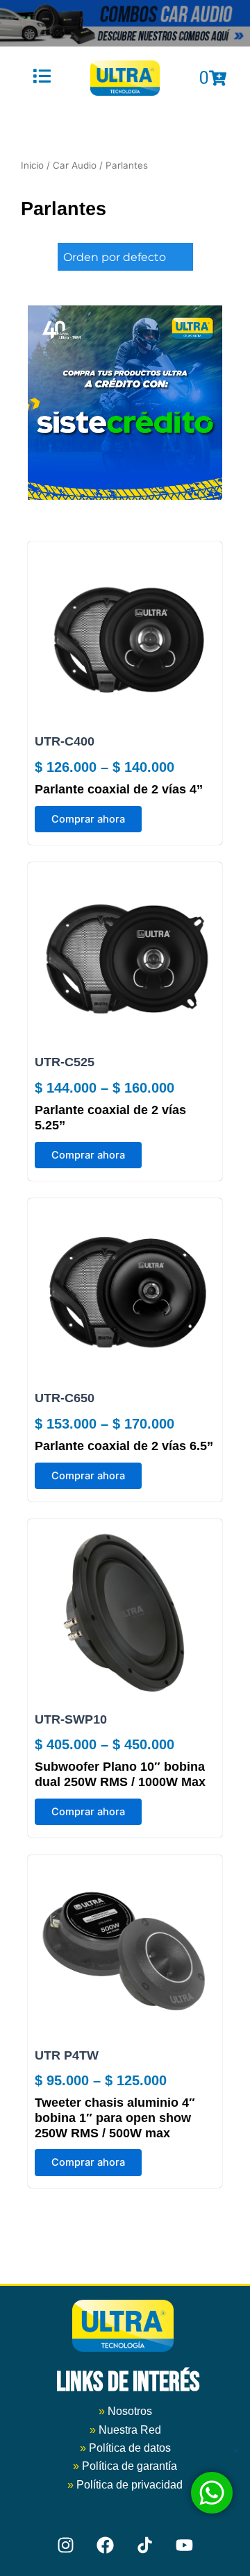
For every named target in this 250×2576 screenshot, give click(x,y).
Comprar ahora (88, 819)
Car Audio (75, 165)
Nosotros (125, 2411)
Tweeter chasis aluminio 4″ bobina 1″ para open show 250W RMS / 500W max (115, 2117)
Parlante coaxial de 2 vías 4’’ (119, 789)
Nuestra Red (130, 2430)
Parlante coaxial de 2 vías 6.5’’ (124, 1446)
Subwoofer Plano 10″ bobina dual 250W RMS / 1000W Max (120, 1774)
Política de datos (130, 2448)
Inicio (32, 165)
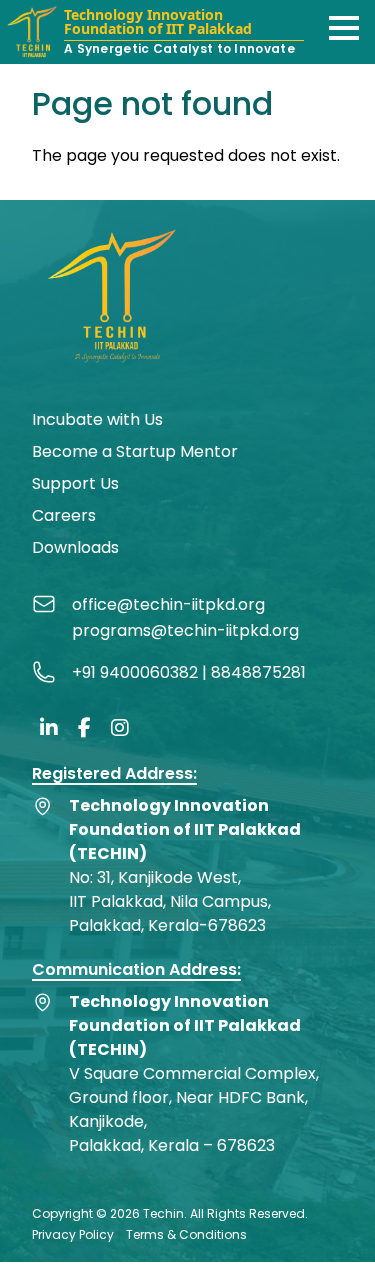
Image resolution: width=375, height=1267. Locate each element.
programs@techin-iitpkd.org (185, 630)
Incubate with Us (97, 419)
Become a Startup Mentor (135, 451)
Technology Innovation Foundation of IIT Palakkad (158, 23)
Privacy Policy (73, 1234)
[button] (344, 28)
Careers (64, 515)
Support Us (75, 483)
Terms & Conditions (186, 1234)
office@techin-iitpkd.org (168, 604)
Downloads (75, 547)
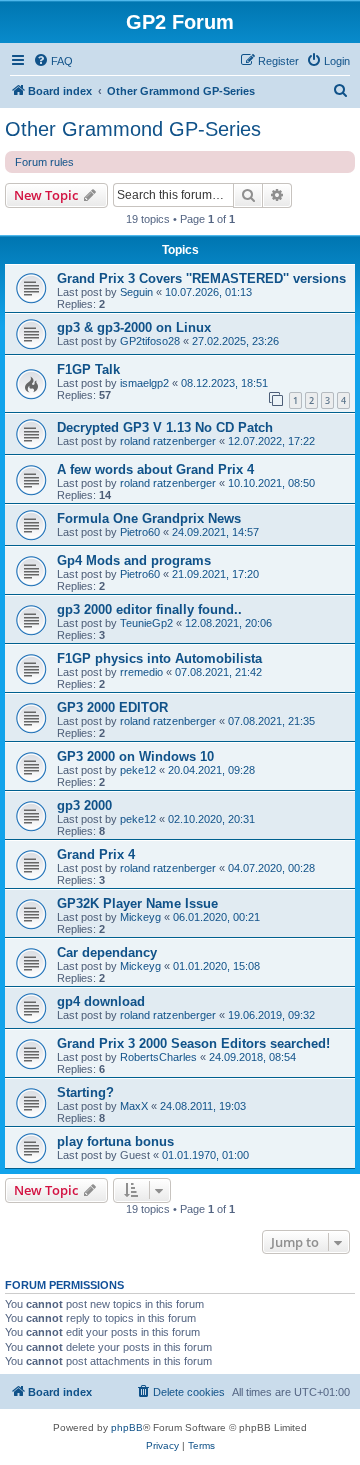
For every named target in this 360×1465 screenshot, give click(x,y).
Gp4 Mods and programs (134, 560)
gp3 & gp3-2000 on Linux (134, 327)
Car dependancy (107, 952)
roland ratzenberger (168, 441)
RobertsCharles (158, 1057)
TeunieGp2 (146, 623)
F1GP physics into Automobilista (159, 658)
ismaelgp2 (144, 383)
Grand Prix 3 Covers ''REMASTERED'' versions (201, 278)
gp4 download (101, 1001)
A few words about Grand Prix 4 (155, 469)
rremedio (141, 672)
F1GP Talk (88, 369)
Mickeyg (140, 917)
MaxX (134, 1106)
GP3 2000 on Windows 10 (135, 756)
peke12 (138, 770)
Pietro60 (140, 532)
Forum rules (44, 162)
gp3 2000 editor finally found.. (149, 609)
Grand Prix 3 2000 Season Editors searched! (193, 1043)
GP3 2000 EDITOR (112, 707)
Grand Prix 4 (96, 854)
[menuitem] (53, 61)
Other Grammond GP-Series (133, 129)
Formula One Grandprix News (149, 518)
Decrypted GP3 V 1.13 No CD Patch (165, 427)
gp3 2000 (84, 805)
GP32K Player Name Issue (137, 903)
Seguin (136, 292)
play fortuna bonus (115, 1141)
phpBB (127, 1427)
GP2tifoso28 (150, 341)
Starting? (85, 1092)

★ ★ ★ ★

● What you should do
Your answer must be the exact lines from the records above, from the one containing "Tweeter chasis aluminio" through the one containing "rremedio (141, 672)", both included, with every picture left out.

● Reply
Tweeter chasis aluminio 4″ bobina 1″ para open show 250W RMS / 500W max (115, 2117)
Parlante coaxial de 2 vías 4’’ (119, 789)
Nuestra Red (130, 2430)
Parlante coaxial de 2 vías 6.5’’ (124, 1446)
Subwoofer Plano 10″ bobina dual 250W RMS / 1000W Max (120, 1774)
Política de datos (130, 2448)
Inicio (32, 165)
Image resolution: width=375, height=1267. Locate each element.
programs@techin-iitpkd.org (185, 630)
Incubate with Us (97, 419)
Become a Startup Mentor (135, 451)
Technology Innovation Foundation of IIT Palakkad (158, 23)
Privacy Policy (73, 1234)
[button] (344, 28)
Careers (64, 515)
Support Us (75, 483)
Terms & Conditions (186, 1234)
office@techin-iitpkd.org (168, 604)
Downloads (75, 547)
For every named target in this 360×1465 screenshot, give click(x,y).
Gp4 Mods and programs (134, 560)
gp3 & gp3-2000 on Linux (134, 327)
Car dependancy (107, 952)
roland ratzenberger (168, 441)
RobertsCharles (158, 1057)
TeunieGp2 (146, 623)
F1GP physics into Automobilista (159, 658)
ismaelgp2 (144, 383)
Grand Prix 3 Covers ''REMASTERED'' versions (201, 278)
gp4 download (101, 1001)
A few words about Grand Prix 4 (155, 469)
rremedio (141, 672)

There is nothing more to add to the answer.